Compare models sentiment

In [426]:
def accuracy_hybrid_model(text, vader_text, transformers_text, cnn_lstm_text, svm_text):
    vader_score = vader_sentiment(vader_text)
    roberta_score = roberta_sentiment(transformers_text)
    bert_score = bert_sentiment(transformers_text)
    textblob_score = textblob_sentiment(text)
    svm_score = svm_sentiment(svm_text)
    cnn_score = cnn_sentiment(cnn_lstm_text)
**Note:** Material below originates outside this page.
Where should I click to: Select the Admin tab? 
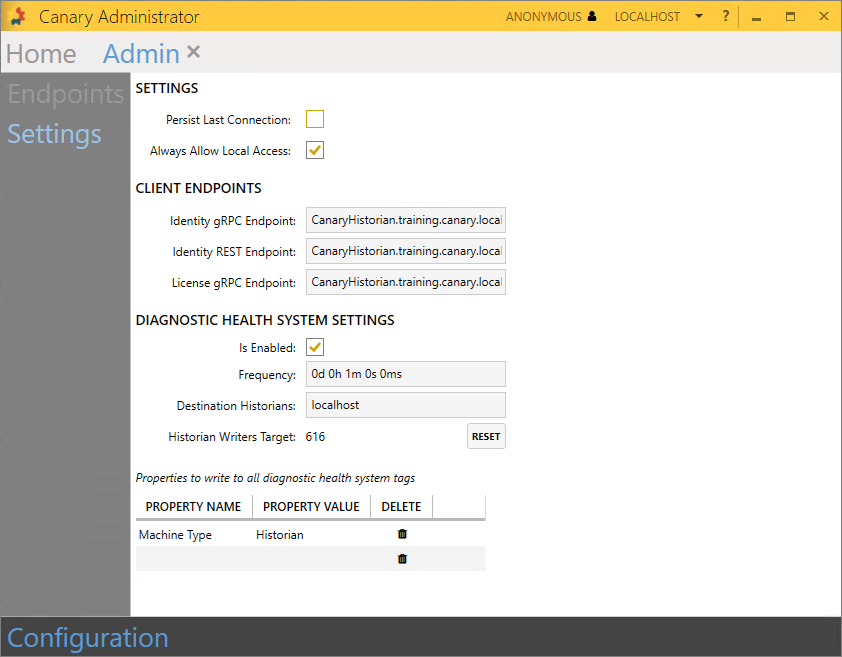pos(141,54)
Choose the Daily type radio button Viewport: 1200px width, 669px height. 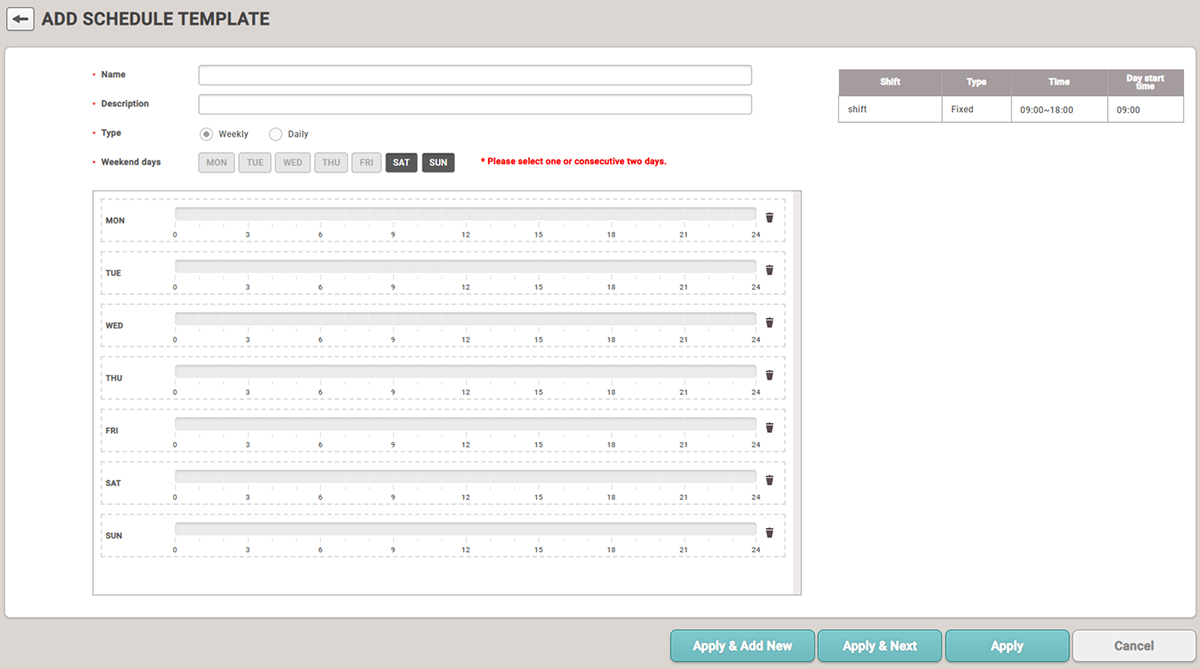click(276, 134)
    lstm_score= lstm_sentiment(cnn_lstm_text)
    
    hybrid_score = np.mean([vader_score, roberta_score, bert_score, textblob_score, svm_score, cnn_score, lstm_score])
    return hybrid_score

In [427]:
from sklearn.metrics import accuracy_score, precision_score, recall_score, f1_score

y_pred_vader = [vader_sentiment(text) for text in X_vader_test]
y_pred_roberta = [roberta_sentiment(text) for text in X_transformers_test]
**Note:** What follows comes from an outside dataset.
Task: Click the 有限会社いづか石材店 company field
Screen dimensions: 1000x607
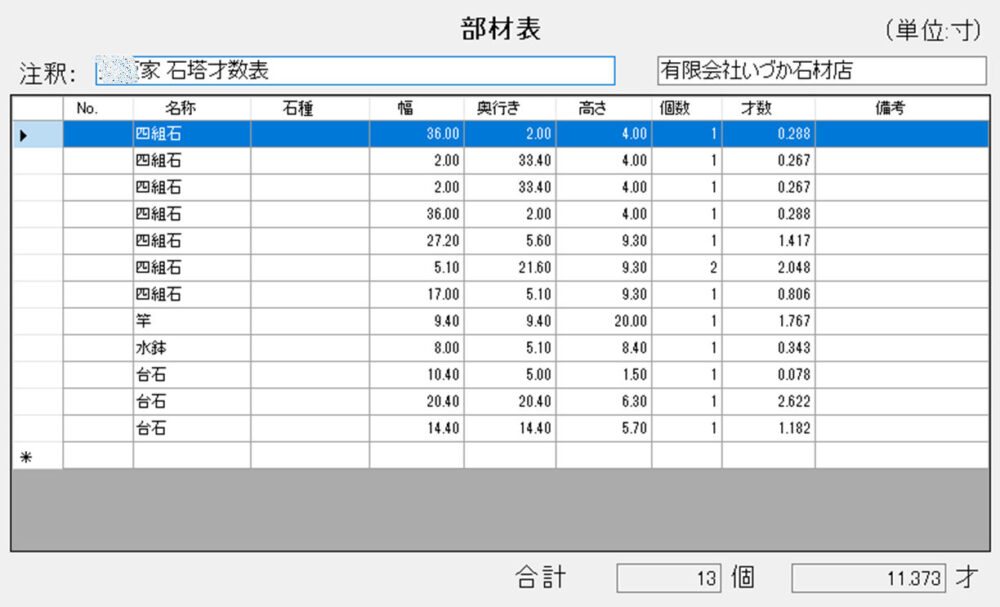Action: [821, 71]
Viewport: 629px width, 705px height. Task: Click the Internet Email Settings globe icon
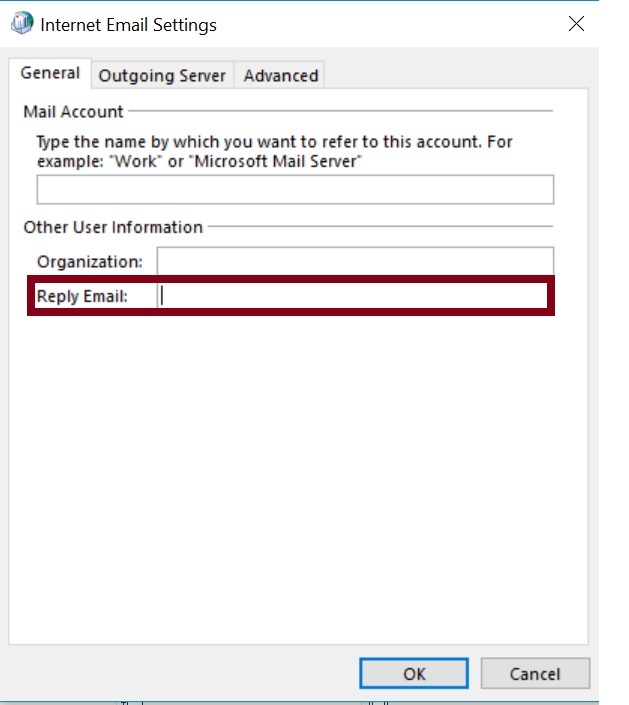point(22,24)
y_pred_bert = [bert_sentiment(text) for text in X_transformers_test]
y_pred_textblob = [textblob_sentiment(text) for text in X_text_test]
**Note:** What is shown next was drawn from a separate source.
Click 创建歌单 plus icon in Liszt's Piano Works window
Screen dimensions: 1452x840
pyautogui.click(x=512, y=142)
y_pred_svm = [svm_sentiment(text) for text in X_svm_test]
y_pred_cnn = [cnn_sentiment(text) for text in X_cnn_lstm_test]
y_pred_lstm = [lstm_sentiment(text) for text in X_cnn_lstm_test]
y_pred_hybrid = [accuracy_hybrid_model(text, vader_text, transformers_text, cnn_lstm_text, svm_text) 
                 for text, vader_text, transformers_text, cnn_lstm_text, svm_text 
                 in zip(X_text_test, X_vader_test, X_transformers_test, X_cnn_lstm_test, X_svm_test)]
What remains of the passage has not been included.